Segment Start: Data records
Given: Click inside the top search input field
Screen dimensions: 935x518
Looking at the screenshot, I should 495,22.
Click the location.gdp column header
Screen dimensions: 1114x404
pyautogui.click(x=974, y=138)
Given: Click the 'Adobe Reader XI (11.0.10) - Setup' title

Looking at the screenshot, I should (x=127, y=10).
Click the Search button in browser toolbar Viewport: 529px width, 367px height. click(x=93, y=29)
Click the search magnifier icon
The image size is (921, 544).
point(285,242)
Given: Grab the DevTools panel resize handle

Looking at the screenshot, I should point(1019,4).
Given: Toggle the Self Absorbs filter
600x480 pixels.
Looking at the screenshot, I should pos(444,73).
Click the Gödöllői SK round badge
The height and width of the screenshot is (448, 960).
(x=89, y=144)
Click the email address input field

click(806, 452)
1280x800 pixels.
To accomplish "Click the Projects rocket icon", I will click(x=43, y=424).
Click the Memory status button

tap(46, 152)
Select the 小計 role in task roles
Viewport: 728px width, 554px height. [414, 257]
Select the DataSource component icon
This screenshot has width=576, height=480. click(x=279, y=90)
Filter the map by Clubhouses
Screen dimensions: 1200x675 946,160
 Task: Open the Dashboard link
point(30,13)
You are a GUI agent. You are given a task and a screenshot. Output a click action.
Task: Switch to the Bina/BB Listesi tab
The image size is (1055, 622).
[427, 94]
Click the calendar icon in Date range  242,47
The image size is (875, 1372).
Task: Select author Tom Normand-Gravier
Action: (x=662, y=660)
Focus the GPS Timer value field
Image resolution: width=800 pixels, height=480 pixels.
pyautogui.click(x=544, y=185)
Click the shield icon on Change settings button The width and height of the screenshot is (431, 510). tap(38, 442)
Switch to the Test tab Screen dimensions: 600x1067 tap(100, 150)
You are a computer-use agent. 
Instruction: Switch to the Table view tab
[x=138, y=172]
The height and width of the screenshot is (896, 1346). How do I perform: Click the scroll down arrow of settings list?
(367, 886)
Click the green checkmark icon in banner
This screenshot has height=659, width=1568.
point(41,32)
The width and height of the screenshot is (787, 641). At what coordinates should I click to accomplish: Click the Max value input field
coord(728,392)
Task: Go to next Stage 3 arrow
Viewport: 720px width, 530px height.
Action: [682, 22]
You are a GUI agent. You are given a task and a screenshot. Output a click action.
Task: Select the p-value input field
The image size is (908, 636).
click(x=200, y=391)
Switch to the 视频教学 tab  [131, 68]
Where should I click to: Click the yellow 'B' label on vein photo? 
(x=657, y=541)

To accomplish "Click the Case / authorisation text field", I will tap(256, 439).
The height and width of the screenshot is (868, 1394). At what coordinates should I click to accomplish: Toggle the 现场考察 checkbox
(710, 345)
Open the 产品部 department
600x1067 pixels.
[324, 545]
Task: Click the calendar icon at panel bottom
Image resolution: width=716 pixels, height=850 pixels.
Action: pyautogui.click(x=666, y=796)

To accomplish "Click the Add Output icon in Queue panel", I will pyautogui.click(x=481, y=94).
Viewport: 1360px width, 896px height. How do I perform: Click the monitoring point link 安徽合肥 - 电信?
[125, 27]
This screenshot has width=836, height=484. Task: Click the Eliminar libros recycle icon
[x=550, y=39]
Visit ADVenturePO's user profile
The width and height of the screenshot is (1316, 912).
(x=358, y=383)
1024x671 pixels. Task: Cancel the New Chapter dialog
Segment End: Data records
▶ [About this exercise] Please write out the records above once more, exactly and completely.

▶ [Completed exercise]
Given: Click inside the top search input field
Screen dimensions: 935x518
Looking at the screenshot, I should 495,22.
Click the location.gdp column header
Screen dimensions: 1114x404
pyautogui.click(x=974, y=138)
Given: Click the 'Adobe Reader XI (11.0.10) - Setup' title

Looking at the screenshot, I should (x=127, y=10).
Click the Search button in browser toolbar Viewport: 529px width, 367px height. click(x=93, y=29)
Click the search magnifier icon
The image size is (921, 544).
point(285,242)
Given: Grab the DevTools panel resize handle

Looking at the screenshot, I should point(1019,4).
Given: Toggle the Self Absorbs filter
600x480 pixels.
Looking at the screenshot, I should pos(444,73).
Click the Gödöllői SK round badge
The height and width of the screenshot is (448, 960).
(x=89, y=144)
Click the email address input field

click(806, 452)
1280x800 pixels.
To accomplish "Click the Projects rocket icon", I will click(x=43, y=424).
Click the Memory status button

tap(46, 152)
Select the 小計 role in task roles
Viewport: 728px width, 554px height. [414, 257]
Select the DataSource component icon
This screenshot has width=576, height=480. click(x=279, y=90)
Filter the map by Clubhouses
Screen dimensions: 1200x675 946,160
 Task: Open the Dashboard link
point(30,13)
You are a GUI agent. You are given a task and a screenshot. Output a click action.
Task: Switch to the Bina/BB Listesi tab
The image size is (1055, 622).
[427, 94]
Click the calendar icon in Date range  242,47
The image size is (875, 1372).
Task: Select author Tom Normand-Gravier
Action: (x=662, y=660)
Focus the GPS Timer value field
Image resolution: width=800 pixels, height=480 pixels.
pyautogui.click(x=544, y=185)
Click the shield icon on Change settings button The width and height of the screenshot is (431, 510). tap(38, 442)
Switch to the Test tab Screen dimensions: 600x1067 tap(100, 150)
You are a computer-use agent. 
Instruction: Switch to the Table view tab
[x=138, y=172]
The height and width of the screenshot is (896, 1346). How do I perform: Click the scroll down arrow of settings list?
(367, 886)
Click the green checkmark icon in banner
This screenshot has height=659, width=1568.
point(41,32)
The width and height of the screenshot is (787, 641). At what coordinates should I click to accomplish: Click the Max value input field
coord(728,392)
Task: Go to next Stage 3 arrow
Viewport: 720px width, 530px height.
Action: [682, 22]
You are a GUI agent. You are given a task and a screenshot. Output a click action.
Task: Select the p-value input field
The image size is (908, 636).
click(x=200, y=391)
Switch to the 视频教学 tab  [131, 68]
Where should I click to: Click the yellow 'B' label on vein photo? 
(x=657, y=541)

To accomplish "Click the Case / authorisation text field", I will tap(256, 439).
The height and width of the screenshot is (868, 1394). At what coordinates should I click to accomplish: Toggle the 现场考察 checkbox
(710, 345)
Open the 产品部 department
600x1067 pixels.
[324, 545]
Task: Click the calendar icon at panel bottom
Image resolution: width=716 pixels, height=850 pixels.
Action: pyautogui.click(x=666, y=796)

To accomplish "Click the Add Output icon in Queue panel", I will pyautogui.click(x=481, y=94).
Viewport: 1360px width, 896px height. How do I perform: Click the monitoring point link 安徽合肥 - 电信?
[125, 27]
This screenshot has width=836, height=484. Task: Click the Eliminar libros recycle icon
[x=550, y=39]
Visit ADVenturePO's user profile
The width and height of the screenshot is (1316, 912).
(x=358, y=383)
1024x671 pixels. Task: Cancel the New Chapter dialog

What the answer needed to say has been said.